论文标题
口语识别的训练方法:TALTECH提交OLR 2021挑战
Pretraining Approaches for Spoken Language Recognition: TalTech Submission to the OLR 2021 Challenge
论文作者
论文摘要
本文调查了口语识别的不同训练方法。该论文基于我们对东方语言识别2021挑战的提交。我们参与了挑战的两条轨道:受约束和不受限制的语言识别。对于受约束的轨道,我们首先使用具有可用成绩单的提供的培训数据训练了基于总体器的编码器模型,用于多语言自动语音识别(ASR)。然后,将多语言ASR模型的共享编码器用于语言标识任务。对于不受限制的任务,我们依赖于外部预审预周封的模型以及外部数据:多语言XLSR-53 WAV2VEC2.0模型在Voxlingua107上进行了审核,用于语言识别任务,并最终在提供的目标语言培训数据上对CommorVoice Data进行增强。我们的主要度量$ c _ {\ rm avg} $值在约束任务中为0.0079,而无约束的任务为0.0119,这在两个排名中均为第二名。在评估后实验中,我们研究了训练准确的后端模型所需的目标语言数据量,多语言预处理数据的重要性,并将不同的模型视为鉴定起点的起点。

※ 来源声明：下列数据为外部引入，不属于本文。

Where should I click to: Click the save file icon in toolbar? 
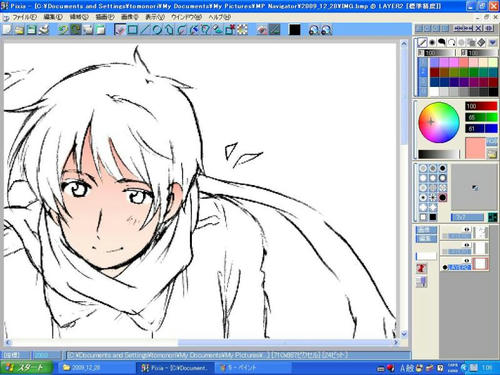pyautogui.click(x=32, y=30)
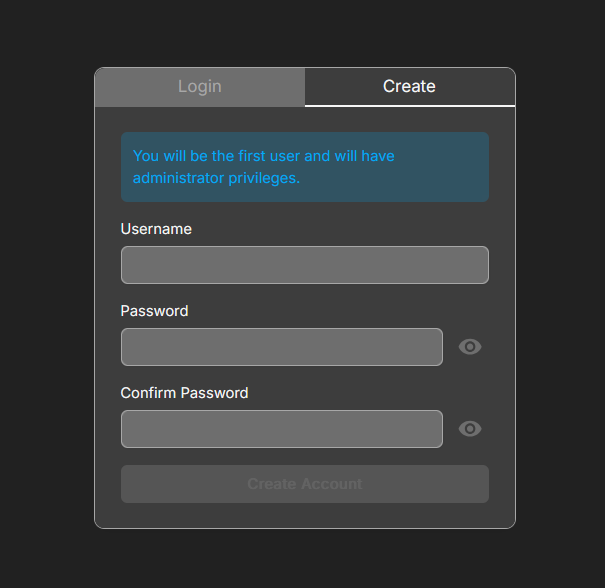Click the Password label text
Viewport: 605px width, 588px height.
coord(154,311)
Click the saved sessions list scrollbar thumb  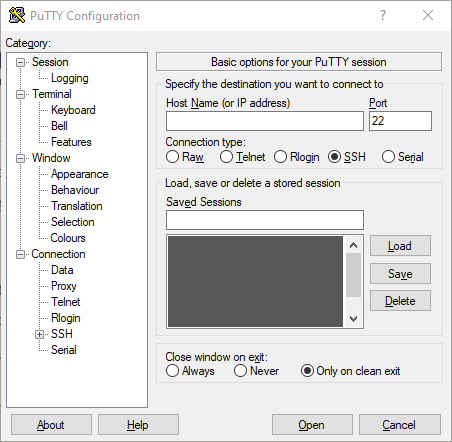(x=354, y=275)
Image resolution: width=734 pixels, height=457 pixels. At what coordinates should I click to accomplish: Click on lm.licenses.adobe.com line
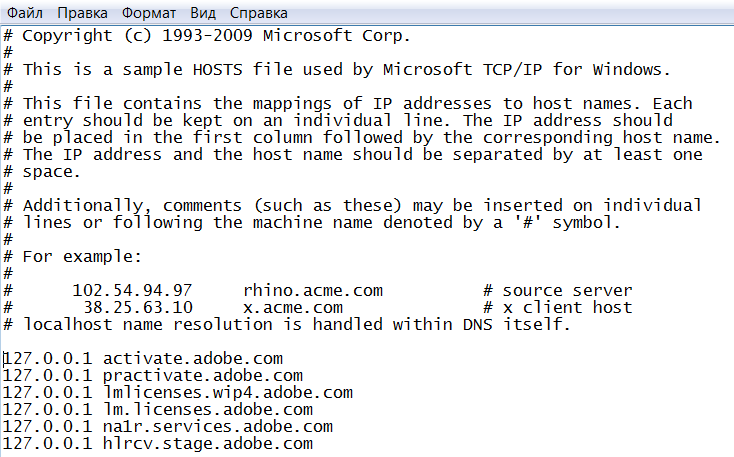pyautogui.click(x=158, y=410)
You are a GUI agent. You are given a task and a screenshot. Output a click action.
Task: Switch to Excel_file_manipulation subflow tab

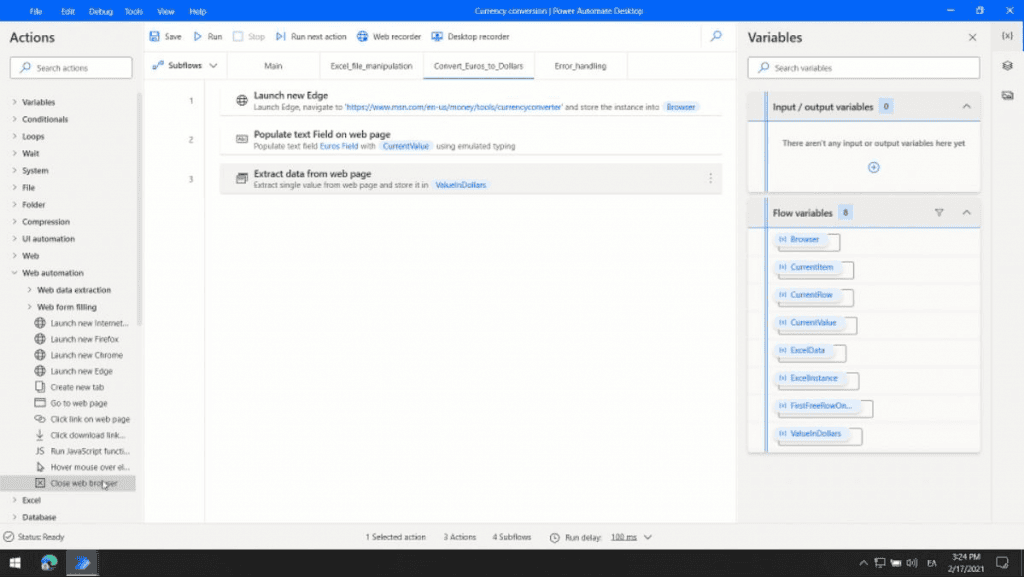point(371,66)
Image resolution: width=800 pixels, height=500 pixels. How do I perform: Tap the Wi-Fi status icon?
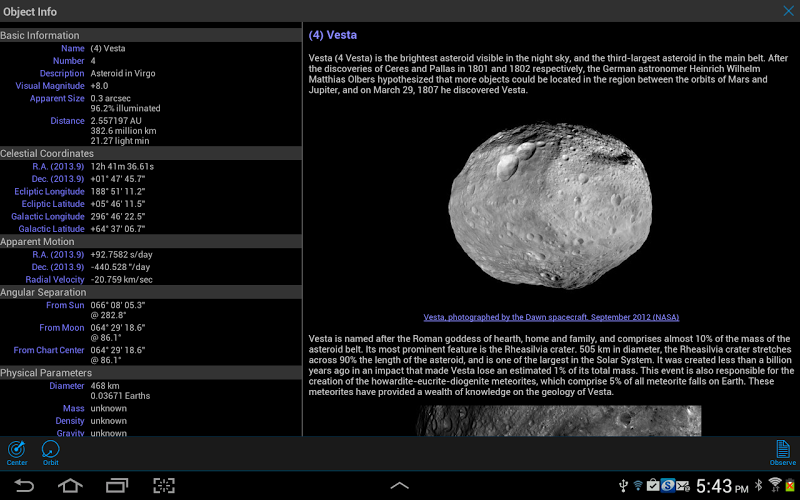pyautogui.click(x=774, y=486)
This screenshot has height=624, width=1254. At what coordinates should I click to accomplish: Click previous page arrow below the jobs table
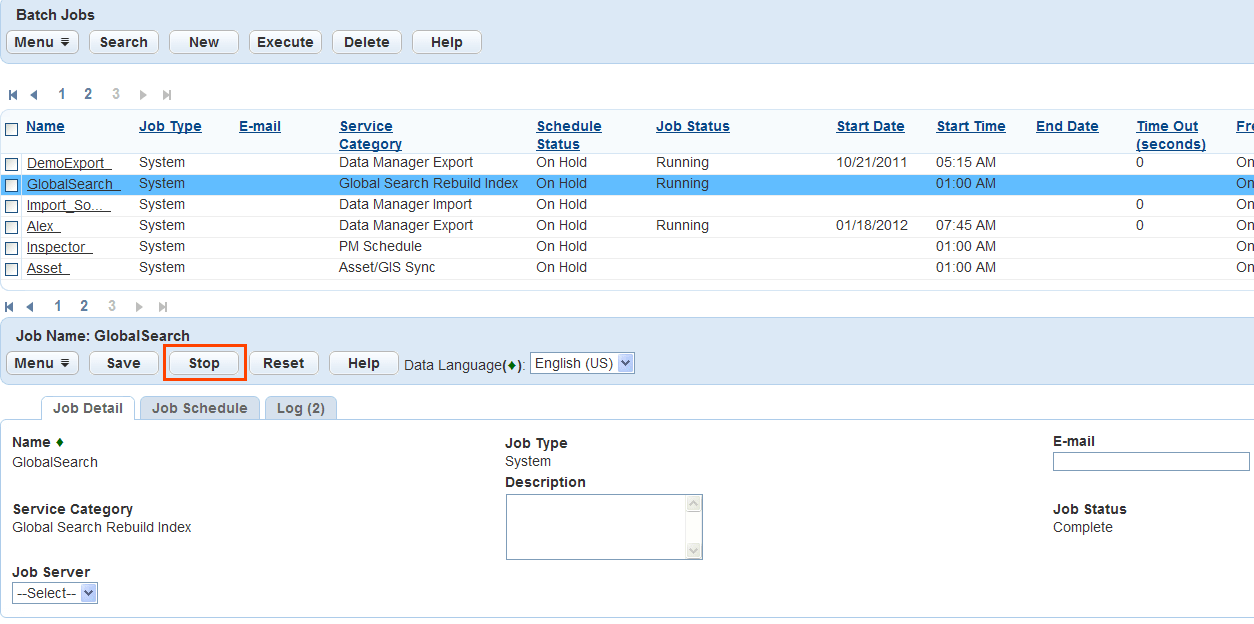click(30, 307)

This paper investigates different pretraining approaches to spoken language identification. The paper is based on our submission to the Oriental Language Recognition 2021 Challenge. We participated in two tracks of the challenge: constrained and unconstrained language recognition. For the constrained track, we first trained a Conformer-based encoder-decoder model for multilingual automatic speech recognition (ASR), using the provided training data that had transcripts available. The shared encoder of the multilingual ASR model was then finetuned for the language identification task. For the unconstrained task, we relied on both externally available pretrained models as well as external data: the multilingual XLSR-53 wav2vec2.0 model was finetuned on the VoxLingua107 corpus for the language recognition task, and finally finetuned on the provided target language training data, augmented with CommonVoice data. Our primary metric $C_{\rm avg}$ values on the Test set are 0.0079 for the constrained task and 0.0119 for the unconstrained task which resulted in the second place in both rankings. In post-evaluation experiments, we study the amount of target language data needed for training an accurate backend model, the importance of multilingual pretraining data, and compare different models as finetuning starting points.